GCP & Iceberg

Ju Data Engineering Weekly - Ep 77

and

Nov 22, 2024

Bonjour!
I'm Julien, freelance data engineer based in Geneva 🇨🇭.
(Almost 🙃) every week, I research and share ideas about the data engineering craft.
Not subscribed yet?
👨🏽‍💻 echo {YOUR_INBOX} >>

While all eyes were on Snowflake, Tabular, and Databricks, GCP quietly rolled out its Iceberg table integration.

This integration is not new, as they already supported reading Iceberg tables since 2022.

Over the last month, many changes have brought BigQuery back to the Iceberg spotlight.

But with all these changes, things feel a little bit confusing…

If you try to dive into the Iceberg implementation in GCP, you will find two flavors:

BigLake external tables for Apache Iceberg
BigQuery tables for Apache Iceberg, also known as BigLake Managed Tables

Together with Borja, we break it down in this blog post and explain BigLake, its connection to Iceberg and BigQuery, and how the related acronyms and products have evolved.

Get ready for a wild ride on the lake!

Enter BigLake

BigLake is Google’s bet on a multi-cloud lakehouse, an evolution of BigQuery.

It’s a storage engine that enables querying storage objects: Avro, Parquet, CSV, and recently Iceberg.

These formats were already queryable from BigQuery using external tables.

BigLake, however, adds governance, multi-engine support, and cross-cloud capabilities.

GCP & Iceberg - v0: BigLake Metastore

Initially, to support Iceberg in BigLake, a new metastore entered the game: BigLake Metastore or BLMS for short.

It acts as a drop-in replacement for Hive and an Iceberg Catalog.

But this catalog/metastore was VERY custom and opaque from the users.

The only way to interact with it—essentially to create a table—was through Spark and Dataproc stored procedures.

This left almost no control via BigQuery, aside from creating a table that points directly to the latest manifest file.

Until recently, this was the only way to interact with Iceberg tables through BigQuery, but things have drastically changed in the past few months.

GCP & Iceberg - v1: BigLake Managed Tables (BLMT)

Last summer (2024), GCP released BigLake Managed Tables (among other BigLake features) and enabled mutable BigQuery tables for Iceberg.

Data is now stored in Parquet in external GCS buckets, with metadata managed by two new components: BigLake Managed Tables and Big Metadata.

BigLake Managed Tables = Big Metadata + parquet files in GCS.

Additionally, users can export an Iceberg metadata snapshot to cloud storage, allowing any Iceberg-compatible engine to query the data.

For now, these exports have to be triggered manually, although they will eventually be part of the table commit process.

YATF: Yet Another Table Format

Yes, you ~~heard~~ read that right, BigLake Managed Tables and Big Metadata.

Google relies on an internal table format that can export iceberg metadata but doesn’t implement the Iceberg Rest API internally.

In other words, BigLake/BigQuery supports Iceberg, but it is a by-product of their internal table format BigLake Managed Tables+Big Metadata.

Yes, again, you are right; this means that there’s a new player in the game: BigLake Managed Tables, Iceberg, Delta, and Hudi...

While Big Metadata and BigLake Managed Tables remain confined to GCP, it’s another concept to consider.

But understandably, with this architecture, GCP retains control over governance, security, and metadata management through BigLake and its Storage API read/write capabilities.

Let’s now look at the integration of Managed Iceberg Tables (BLMT) with external engines outside of GCP.

GCP Iceberg → Outside world

Read BLMT from outside GCP

There are two options to interact with BigLake Managed Tables in Iceberg format:

Through the Storage API. This means the engines must support the API implementation (and the actual read still relies on a GCP product).
Using the version-hint.txt to point to the latest manifest file.
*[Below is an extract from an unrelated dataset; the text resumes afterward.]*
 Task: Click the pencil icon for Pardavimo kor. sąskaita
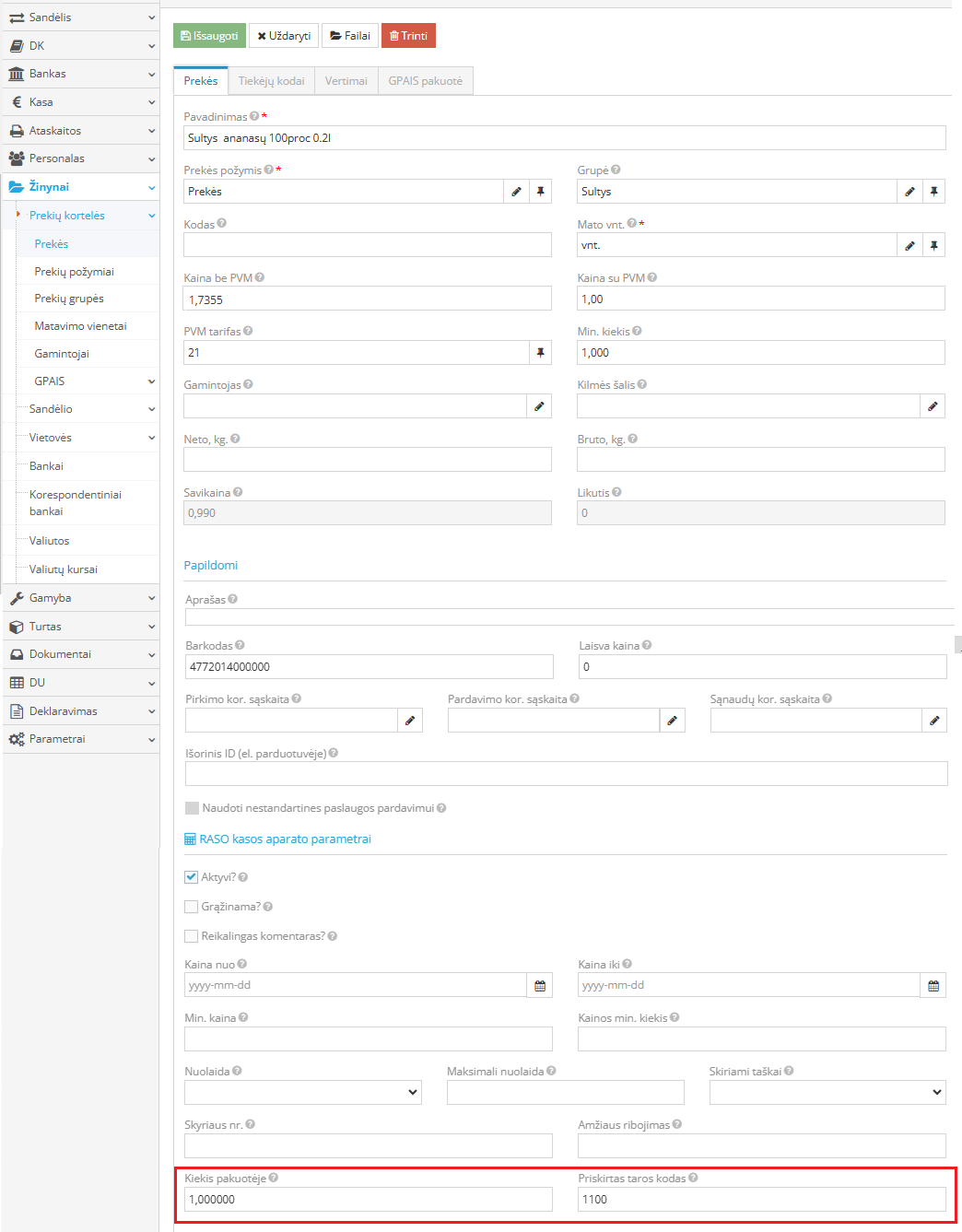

For now, the manual export of the iceberg metadata includes a version-hint file that can be used to keep other engines pointing to the latest metadata.
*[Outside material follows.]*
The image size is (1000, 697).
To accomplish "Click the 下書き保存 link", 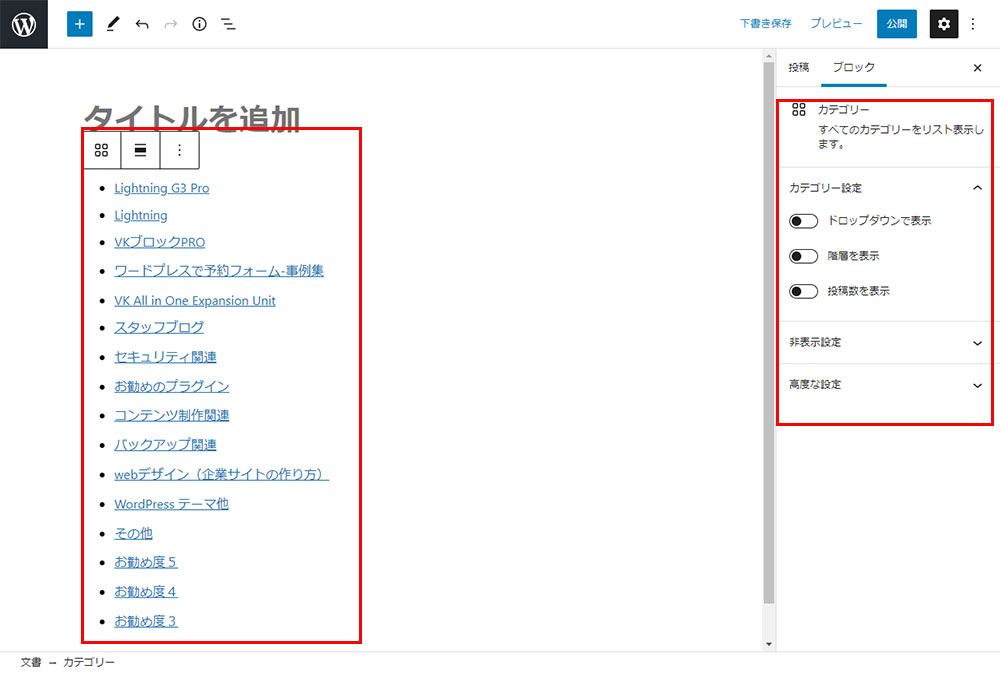I will (765, 24).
Write BLMT from outside GCP

The only way to write to a BigLake/Bigquery table is through the Storage API.

This is because, technically, we won’t be writing into Iceberg but into the custom Big Metadata, which can be exported as Iceberg metadata.

There’s no Iceberg REST API to connect to.
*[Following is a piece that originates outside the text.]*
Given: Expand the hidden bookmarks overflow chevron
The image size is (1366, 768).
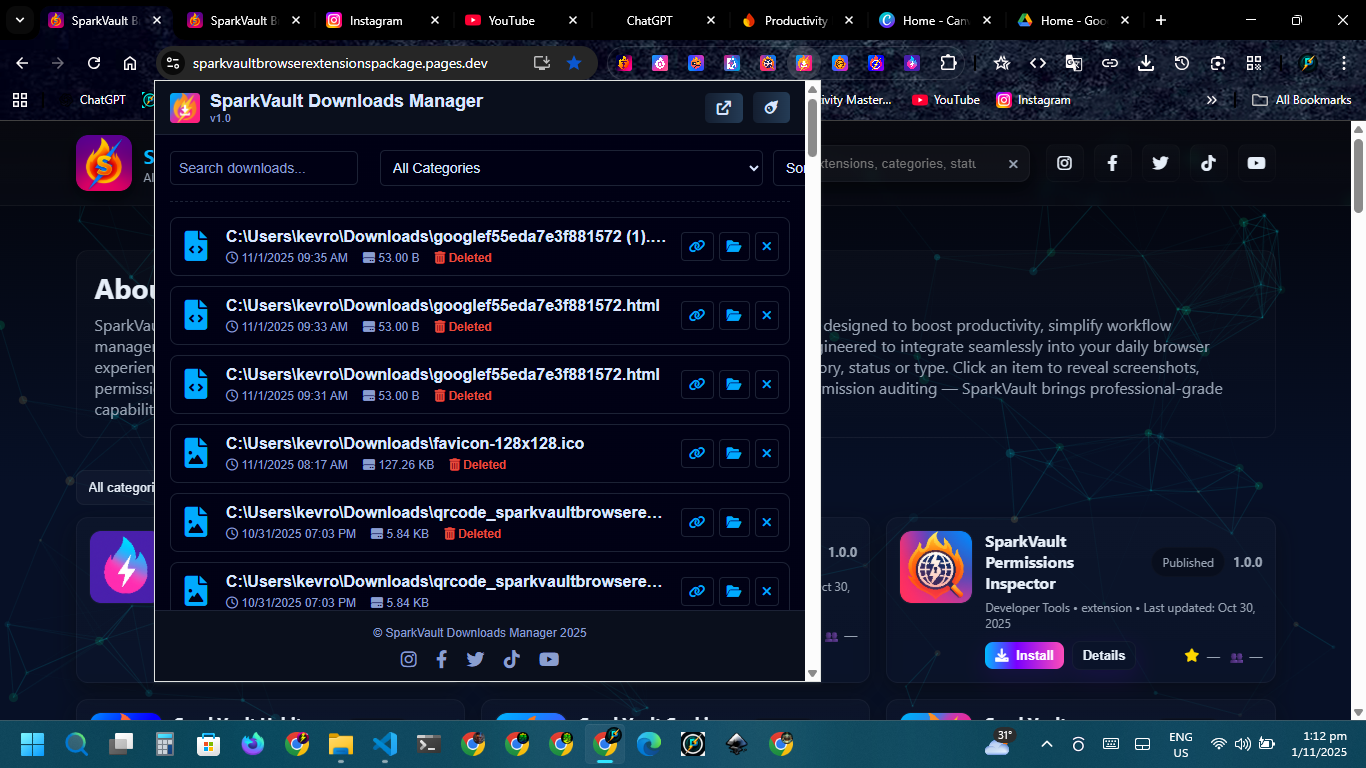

An engine that writes into BigQuery Iceberg tables must implement the Storage API specification.

Big players like Spark, Flink, or PubSub already support this connection.

However, other tools like PyIceberg are not compatible 😢.

Outside world → GCP Iceberg: External Iceberg Table

GCP created a new table type to consume Iceberg tables written by other engines: the BigLake External Iceberg Table.

This table points directly to an existing Iceberg table's data and metadata files, whether stored in GCP, Amazon S3, or Azure Blob storage.

There is no external catalog or version-hint integration, so you must recreate the table when the manifest file is updated.

Note: Technically, you can create a read-only AWS Glue federated dataset, but this would run through BigQuery Omni. It is a different product with its own limitations, pricing, and other technical aspects, so it is not an out-of-the-box integration for BigQuery.

Unfortunately, BigLake cannot write to an Iceberg table managed by a different catalog.

What about BigQuery?

After all this, there are two ways to interact with Iceberg through BigQuery/BigLake:

• BigLake Managed Tables

• BigLake External Tables for Apache Iceberg

BigQuery can then interact directly with both types of tables: it can read and write to Managed Tables but only read from External Tables.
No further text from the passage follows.